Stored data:

——

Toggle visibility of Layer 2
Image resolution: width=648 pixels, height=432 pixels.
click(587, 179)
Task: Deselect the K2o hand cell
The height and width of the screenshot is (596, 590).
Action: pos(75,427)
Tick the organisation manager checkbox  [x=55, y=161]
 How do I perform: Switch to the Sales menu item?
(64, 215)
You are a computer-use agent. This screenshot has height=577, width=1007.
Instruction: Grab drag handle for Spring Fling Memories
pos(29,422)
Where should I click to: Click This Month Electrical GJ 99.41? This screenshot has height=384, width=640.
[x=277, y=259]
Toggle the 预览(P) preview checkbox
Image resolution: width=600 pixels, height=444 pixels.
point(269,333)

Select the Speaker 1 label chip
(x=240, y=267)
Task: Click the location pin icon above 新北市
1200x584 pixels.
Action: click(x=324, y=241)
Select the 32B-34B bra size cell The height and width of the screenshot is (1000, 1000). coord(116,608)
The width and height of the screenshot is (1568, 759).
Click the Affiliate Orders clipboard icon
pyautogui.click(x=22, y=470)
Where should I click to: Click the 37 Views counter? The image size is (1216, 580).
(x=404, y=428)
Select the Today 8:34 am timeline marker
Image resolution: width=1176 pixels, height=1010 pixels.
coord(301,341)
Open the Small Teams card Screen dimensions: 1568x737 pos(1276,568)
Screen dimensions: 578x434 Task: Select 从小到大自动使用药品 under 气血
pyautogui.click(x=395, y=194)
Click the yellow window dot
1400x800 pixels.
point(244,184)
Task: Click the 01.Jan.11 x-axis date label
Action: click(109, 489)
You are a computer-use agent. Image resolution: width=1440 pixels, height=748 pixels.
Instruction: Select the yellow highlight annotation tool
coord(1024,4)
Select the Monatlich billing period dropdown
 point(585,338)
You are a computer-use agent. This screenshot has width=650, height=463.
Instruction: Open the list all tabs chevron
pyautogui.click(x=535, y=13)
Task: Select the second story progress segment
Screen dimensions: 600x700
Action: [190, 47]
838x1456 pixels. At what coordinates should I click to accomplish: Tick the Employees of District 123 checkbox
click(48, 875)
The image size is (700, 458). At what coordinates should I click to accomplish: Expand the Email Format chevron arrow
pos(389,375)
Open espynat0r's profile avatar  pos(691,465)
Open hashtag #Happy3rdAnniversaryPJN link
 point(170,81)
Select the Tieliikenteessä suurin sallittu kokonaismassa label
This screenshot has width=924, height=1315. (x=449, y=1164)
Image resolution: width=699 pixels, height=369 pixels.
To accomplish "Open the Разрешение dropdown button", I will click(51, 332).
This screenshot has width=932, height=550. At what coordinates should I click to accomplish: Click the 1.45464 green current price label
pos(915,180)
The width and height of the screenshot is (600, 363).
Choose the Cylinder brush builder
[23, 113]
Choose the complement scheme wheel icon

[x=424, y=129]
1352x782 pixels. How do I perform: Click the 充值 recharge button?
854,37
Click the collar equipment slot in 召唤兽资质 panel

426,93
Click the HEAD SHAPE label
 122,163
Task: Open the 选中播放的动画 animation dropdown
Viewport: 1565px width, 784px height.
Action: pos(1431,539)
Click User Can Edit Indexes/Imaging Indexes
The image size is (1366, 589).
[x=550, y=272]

——

▶ **Prompt**
Please transcribe each of the entries, exactly as written.

▶ **Reply**
Toggle visibility of Layer 2
Image resolution: width=648 pixels, height=432 pixels.
click(587, 179)
Task: Deselect the K2o hand cell
The height and width of the screenshot is (596, 590).
Action: pos(75,427)
Tick the organisation manager checkbox  [x=55, y=161]
 How do I perform: Switch to the Sales menu item?
(64, 215)
You are a computer-use agent. This screenshot has height=577, width=1007.
Instruction: Grab drag handle for Spring Fling Memories
pos(29,422)
Where should I click to: Click This Month Electrical GJ 99.41? This screenshot has height=384, width=640.
[x=277, y=259]
Toggle the 预览(P) preview checkbox
Image resolution: width=600 pixels, height=444 pixels.
point(269,333)

Select the Speaker 1 label chip
(x=240, y=267)
Task: Click the location pin icon above 新北市
1200x584 pixels.
Action: click(x=324, y=241)
Select the 32B-34B bra size cell The height and width of the screenshot is (1000, 1000). coord(116,608)
The width and height of the screenshot is (1568, 759).
Click the Affiliate Orders clipboard icon
pyautogui.click(x=22, y=470)
Where should I click to: Click the 37 Views counter? The image size is (1216, 580).
(x=404, y=428)
Select the Today 8:34 am timeline marker
Image resolution: width=1176 pixels, height=1010 pixels.
coord(301,341)
Open the Small Teams card Screen dimensions: 1568x737 pos(1276,568)
Screen dimensions: 578x434 Task: Select 从小到大自动使用药品 under 气血
pyautogui.click(x=395, y=194)
Click the yellow window dot
1400x800 pixels.
point(244,184)
Task: Click the 01.Jan.11 x-axis date label
Action: click(109, 489)
You are a computer-use agent. Image resolution: width=1440 pixels, height=748 pixels.
Instruction: Select the yellow highlight annotation tool
coord(1024,4)
Select the Monatlich billing period dropdown
 point(585,338)
You are a computer-use agent. This screenshot has width=650, height=463.
Instruction: Open the list all tabs chevron
pyautogui.click(x=535, y=13)
Task: Select the second story progress segment
Screen dimensions: 600x700
Action: [190, 47]
838x1456 pixels. At what coordinates should I click to accomplish: Tick the Employees of District 123 checkbox
click(48, 875)
The image size is (700, 458). At what coordinates should I click to accomplish: Expand the Email Format chevron arrow
pos(389,375)
Open espynat0r's profile avatar  pos(691,465)
Open hashtag #Happy3rdAnniversaryPJN link
 point(170,81)
Select the Tieliikenteessä suurin sallittu kokonaismassa label
This screenshot has width=924, height=1315. (x=449, y=1164)
Image resolution: width=699 pixels, height=369 pixels.
To accomplish "Open the Разрешение dropdown button", I will click(51, 332).
This screenshot has width=932, height=550. At what coordinates should I click to accomplish: Click the 1.45464 green current price label
pos(915,180)
The width and height of the screenshot is (600, 363).
Choose the Cylinder brush builder
[23, 113]
Choose the complement scheme wheel icon

[x=424, y=129]
1352x782 pixels. How do I perform: Click the 充值 recharge button?
854,37
Click the collar equipment slot in 召唤兽资质 panel

426,93
Click the HEAD SHAPE label
 122,163
Task: Open the 选中播放的动画 animation dropdown
Viewport: 1565px width, 784px height.
Action: pos(1431,539)
Click User Can Edit Indexes/Imaging Indexes
The image size is (1366, 589).
[x=550, y=272]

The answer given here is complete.